Express the records as a two-column CSV with the headers text and answer, one row per record, putting each value in a single quoted field and replacing line breaks with spaces. Include only the records from the line containing "The image size" through the line containing "(x=178, y=285)", with both of those lines included.

PROVIDED DATA:
[START]

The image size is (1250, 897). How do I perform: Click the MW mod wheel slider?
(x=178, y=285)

[END]
[START]

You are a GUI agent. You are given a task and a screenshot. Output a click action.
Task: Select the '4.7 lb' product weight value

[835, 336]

[END]

CORRECT OUTPUT:
text,answer
"The image size is (1250, 897). How do I perform: Click the MW mod wheel slider?","(x=178, y=285)"